The goal wasn’t to see how quickly AI could generate code. The question was whether AI could work inside a normal engineering process: planning documents, task packets, hostile review, decision logs, and measurable outcomes.

We just finished the first corruption trial run.

The experiment

The research harness generates deterministic corruption scenarios across different regions of an archive and different magnitudes of damage.

For the initial run we executed 540 corruption trials against crushr archives.

Each run asks a simple question:

After corruption, what can still be proven about the archive contents?

Results

Out of 540 trials:

  • 531 archives still contained verified data blocks
  • 186 archives contained salvageable files
  • 345 archives degraded to orphan evidence
  • 9 archives had no verified evidence remaining

Those numbers look strange at first. If verified blocks survive in most runs, why are salvageable files much rarer?

What actually failed

The problem wasn’t the data blocks.

It was the metadata that maps blocks back to files.

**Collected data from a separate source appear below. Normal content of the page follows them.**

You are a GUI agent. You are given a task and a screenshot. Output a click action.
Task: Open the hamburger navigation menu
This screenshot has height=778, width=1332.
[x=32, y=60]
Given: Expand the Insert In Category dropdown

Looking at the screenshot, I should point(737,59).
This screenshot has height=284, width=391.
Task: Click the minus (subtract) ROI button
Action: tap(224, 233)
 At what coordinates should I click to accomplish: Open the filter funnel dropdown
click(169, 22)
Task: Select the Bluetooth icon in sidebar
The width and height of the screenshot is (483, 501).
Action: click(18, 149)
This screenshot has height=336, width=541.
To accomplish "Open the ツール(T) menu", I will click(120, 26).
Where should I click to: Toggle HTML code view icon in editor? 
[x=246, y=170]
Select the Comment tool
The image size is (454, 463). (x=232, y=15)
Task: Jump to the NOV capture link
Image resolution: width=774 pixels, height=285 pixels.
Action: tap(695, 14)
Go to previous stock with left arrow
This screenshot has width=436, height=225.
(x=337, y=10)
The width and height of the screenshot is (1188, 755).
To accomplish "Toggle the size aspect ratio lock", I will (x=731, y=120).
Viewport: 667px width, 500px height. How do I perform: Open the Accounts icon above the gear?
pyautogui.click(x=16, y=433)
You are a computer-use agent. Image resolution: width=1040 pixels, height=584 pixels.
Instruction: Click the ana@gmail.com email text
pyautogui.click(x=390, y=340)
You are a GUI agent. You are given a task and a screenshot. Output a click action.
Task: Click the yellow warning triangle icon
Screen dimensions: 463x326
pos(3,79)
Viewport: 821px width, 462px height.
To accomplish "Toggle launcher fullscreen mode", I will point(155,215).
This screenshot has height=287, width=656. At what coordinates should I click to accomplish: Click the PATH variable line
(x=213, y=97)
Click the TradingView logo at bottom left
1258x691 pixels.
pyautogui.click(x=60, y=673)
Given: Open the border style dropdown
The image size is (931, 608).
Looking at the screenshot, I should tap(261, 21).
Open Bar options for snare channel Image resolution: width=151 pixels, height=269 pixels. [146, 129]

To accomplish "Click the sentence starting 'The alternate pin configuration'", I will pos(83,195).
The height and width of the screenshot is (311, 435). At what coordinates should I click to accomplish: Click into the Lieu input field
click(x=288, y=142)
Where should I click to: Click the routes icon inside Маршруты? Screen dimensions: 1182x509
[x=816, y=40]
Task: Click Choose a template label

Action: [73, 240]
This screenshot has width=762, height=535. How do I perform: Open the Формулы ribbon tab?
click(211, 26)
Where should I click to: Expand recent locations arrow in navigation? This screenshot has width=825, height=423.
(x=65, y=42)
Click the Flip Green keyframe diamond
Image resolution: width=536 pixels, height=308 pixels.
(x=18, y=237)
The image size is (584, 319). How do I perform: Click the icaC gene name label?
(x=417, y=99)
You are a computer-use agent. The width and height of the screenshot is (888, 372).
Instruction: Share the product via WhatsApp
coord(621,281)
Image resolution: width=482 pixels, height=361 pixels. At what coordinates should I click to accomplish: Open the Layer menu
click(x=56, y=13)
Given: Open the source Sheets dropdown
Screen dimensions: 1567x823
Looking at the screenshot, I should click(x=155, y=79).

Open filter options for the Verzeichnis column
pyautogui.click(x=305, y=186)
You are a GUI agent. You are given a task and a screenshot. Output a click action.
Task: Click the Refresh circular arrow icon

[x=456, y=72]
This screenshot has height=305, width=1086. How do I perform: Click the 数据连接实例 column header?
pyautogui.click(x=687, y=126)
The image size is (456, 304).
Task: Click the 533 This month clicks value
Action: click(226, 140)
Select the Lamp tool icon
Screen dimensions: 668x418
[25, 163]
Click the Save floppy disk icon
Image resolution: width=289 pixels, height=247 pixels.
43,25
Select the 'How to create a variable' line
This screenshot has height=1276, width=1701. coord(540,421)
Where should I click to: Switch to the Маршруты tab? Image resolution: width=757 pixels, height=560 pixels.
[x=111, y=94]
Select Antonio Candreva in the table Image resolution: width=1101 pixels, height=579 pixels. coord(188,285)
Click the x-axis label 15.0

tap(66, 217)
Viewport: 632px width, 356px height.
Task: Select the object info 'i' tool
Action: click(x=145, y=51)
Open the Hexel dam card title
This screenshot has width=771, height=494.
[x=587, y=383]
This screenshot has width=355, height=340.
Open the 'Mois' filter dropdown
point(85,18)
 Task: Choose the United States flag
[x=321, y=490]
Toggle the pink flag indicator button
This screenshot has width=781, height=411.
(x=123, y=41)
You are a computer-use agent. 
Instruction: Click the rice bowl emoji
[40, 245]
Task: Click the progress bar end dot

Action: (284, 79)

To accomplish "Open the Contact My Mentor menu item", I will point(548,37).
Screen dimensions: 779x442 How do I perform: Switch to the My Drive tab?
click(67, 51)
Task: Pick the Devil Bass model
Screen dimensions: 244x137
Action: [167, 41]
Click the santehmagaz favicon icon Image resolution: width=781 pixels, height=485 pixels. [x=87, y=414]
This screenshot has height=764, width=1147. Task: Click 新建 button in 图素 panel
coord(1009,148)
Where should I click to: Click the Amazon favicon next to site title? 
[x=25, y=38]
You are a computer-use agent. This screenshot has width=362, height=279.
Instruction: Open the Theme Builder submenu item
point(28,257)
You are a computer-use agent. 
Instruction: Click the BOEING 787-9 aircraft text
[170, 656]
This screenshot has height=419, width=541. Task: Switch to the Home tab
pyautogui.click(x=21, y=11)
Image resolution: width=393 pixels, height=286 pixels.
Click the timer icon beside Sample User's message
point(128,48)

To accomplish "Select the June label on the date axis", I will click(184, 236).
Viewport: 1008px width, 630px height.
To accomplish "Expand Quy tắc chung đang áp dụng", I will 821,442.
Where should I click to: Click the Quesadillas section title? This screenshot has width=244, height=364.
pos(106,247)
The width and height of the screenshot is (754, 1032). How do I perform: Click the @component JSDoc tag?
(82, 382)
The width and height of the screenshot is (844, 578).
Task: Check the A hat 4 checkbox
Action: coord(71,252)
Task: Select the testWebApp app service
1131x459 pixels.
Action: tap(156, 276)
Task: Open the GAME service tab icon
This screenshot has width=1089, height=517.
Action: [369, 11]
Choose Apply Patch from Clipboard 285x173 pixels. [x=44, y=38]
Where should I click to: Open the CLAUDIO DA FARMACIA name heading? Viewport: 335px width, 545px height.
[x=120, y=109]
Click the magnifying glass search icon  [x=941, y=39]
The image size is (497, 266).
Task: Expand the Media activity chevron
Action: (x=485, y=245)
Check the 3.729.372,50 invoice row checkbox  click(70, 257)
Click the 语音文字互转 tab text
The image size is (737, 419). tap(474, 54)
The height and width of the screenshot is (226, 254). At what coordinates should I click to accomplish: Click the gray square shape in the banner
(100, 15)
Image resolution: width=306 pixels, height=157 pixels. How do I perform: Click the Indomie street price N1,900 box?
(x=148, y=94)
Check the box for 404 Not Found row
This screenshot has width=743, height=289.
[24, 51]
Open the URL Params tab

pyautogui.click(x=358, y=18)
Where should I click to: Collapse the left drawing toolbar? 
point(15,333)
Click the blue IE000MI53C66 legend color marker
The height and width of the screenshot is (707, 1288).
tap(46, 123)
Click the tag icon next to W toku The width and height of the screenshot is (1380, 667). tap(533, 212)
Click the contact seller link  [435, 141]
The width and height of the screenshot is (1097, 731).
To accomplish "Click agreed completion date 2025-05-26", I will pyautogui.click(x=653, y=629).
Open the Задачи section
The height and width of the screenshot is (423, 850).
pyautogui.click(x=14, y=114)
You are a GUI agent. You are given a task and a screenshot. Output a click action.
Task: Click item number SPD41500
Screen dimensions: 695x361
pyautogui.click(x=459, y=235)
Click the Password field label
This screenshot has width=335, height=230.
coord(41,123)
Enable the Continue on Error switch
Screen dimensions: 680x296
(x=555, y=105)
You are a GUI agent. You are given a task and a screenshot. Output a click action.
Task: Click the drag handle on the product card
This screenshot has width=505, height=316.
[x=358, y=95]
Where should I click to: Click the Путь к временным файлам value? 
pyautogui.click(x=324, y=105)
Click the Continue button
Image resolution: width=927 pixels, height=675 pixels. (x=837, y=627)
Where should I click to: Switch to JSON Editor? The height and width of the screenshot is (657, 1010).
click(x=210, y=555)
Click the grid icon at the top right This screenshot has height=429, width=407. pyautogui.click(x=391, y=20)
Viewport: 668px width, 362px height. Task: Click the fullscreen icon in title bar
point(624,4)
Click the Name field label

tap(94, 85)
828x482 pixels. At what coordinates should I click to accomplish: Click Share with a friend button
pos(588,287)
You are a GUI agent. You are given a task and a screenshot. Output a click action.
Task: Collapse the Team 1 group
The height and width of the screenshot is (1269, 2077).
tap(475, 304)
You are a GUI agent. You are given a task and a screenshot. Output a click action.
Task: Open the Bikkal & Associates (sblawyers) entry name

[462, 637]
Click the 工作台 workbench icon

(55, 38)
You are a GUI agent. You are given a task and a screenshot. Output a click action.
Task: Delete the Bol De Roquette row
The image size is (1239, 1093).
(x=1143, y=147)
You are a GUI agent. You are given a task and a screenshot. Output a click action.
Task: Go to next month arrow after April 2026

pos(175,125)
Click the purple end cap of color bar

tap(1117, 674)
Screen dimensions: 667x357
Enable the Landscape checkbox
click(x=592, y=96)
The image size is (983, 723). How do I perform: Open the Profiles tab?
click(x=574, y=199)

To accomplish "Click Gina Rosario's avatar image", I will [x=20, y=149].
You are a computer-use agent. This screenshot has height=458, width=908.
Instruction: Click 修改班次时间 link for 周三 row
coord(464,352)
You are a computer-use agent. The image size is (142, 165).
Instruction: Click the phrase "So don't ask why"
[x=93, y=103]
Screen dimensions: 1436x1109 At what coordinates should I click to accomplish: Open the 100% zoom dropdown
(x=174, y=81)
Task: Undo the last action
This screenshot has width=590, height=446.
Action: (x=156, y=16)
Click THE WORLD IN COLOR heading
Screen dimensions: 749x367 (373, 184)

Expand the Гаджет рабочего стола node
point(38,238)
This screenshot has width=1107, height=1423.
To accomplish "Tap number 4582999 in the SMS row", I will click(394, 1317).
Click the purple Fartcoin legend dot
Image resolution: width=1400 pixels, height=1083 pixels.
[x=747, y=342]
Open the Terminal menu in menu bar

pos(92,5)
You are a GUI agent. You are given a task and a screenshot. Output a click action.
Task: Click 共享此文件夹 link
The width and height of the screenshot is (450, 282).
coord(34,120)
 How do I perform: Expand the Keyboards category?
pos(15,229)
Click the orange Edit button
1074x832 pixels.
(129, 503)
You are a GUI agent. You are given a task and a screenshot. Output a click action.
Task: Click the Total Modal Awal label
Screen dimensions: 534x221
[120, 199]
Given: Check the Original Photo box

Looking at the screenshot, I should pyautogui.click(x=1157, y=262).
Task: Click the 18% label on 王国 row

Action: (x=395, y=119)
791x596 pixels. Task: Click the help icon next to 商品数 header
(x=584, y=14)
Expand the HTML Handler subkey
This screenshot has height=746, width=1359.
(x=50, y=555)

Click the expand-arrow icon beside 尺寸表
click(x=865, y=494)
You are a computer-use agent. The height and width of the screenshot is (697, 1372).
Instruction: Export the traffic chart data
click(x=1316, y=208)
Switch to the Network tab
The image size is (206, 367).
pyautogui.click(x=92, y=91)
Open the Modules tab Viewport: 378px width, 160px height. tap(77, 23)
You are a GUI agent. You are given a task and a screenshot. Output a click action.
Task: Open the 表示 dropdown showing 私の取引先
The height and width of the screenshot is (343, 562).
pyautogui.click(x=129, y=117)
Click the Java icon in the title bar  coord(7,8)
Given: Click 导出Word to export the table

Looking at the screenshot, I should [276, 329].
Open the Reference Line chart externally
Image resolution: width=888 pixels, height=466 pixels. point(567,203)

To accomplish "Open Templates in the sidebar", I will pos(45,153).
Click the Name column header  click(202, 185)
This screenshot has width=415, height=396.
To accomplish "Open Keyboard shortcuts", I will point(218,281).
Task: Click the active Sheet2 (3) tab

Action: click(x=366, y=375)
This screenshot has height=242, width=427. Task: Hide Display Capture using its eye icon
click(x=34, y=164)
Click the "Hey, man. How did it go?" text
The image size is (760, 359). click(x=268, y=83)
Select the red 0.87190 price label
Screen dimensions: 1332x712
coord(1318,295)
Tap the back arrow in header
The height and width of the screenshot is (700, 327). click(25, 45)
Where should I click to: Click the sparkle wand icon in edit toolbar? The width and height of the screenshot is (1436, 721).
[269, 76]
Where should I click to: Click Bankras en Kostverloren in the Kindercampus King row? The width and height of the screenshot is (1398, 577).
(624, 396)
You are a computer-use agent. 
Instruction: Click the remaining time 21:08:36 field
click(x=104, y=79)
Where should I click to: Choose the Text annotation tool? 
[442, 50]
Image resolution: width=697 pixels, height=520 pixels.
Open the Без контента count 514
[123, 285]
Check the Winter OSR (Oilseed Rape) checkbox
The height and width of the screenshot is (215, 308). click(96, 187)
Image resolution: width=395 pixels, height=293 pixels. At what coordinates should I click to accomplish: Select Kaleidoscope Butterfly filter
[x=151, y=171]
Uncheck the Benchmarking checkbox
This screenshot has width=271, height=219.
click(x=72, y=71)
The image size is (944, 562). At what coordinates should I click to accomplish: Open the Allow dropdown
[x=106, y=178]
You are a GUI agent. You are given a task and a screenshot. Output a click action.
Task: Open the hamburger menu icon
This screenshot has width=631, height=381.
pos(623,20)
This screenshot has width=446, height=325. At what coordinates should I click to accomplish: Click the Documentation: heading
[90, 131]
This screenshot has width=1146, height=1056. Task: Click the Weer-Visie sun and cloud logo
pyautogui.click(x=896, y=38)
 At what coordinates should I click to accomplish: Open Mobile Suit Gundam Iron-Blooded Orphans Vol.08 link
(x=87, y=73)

Many corrupted archives still contained blocks that verified correctly. What disappeared was the authoritative mapping that explains which file those blocks belong to.

Without that mapping the system can prove that valid data exists, but it cannot safely reconstruct the files without guessing. crushr intentionally refuses to do that.

Those cases become what the experiment calls orphan evidence: verified data that no longer has a trustworthy path back to a specific file.

Why this matters

Archive formats often assume that if the data blocks survive, recovery will be possible.

These trials suggest something slightly different. The real single point of failure tends to be the metadata layer: indexes, path tables, extent maps. When those structures disappear, the remaining data becomes difficult to reconstruct safely.

The corruption trials made that behavior visible.

What changes next

The next iteration of crushr will focus on improving the survivability of file-mapping metadata.

The design direction is to introduce redundant, verifiable mapping structures so extents can still be associated with files when the primary index path is damaged.

The constraint stays the same: Files are only reconstructed when both the mapping and the data verify. No guessing.

The process lesson

The project itself is being built through a structured AI-assisted workflow:

Planner → Builder → Hostile Review → Controller → Project State

Each task is implemented by an AI acting as a builder, reviewed adversarially, and only then accepted into the codebase.

What this run demonstrated is that this style of development can produce useful engineering results even when the outcome isn’t a clear success story.

Sadly, it didn't produce a marketing claim. Instead, the system produced a measurable observation about archive design and corruption behavior which is far more useful.


For an experiment about engineering workflows, that’s a good place to be.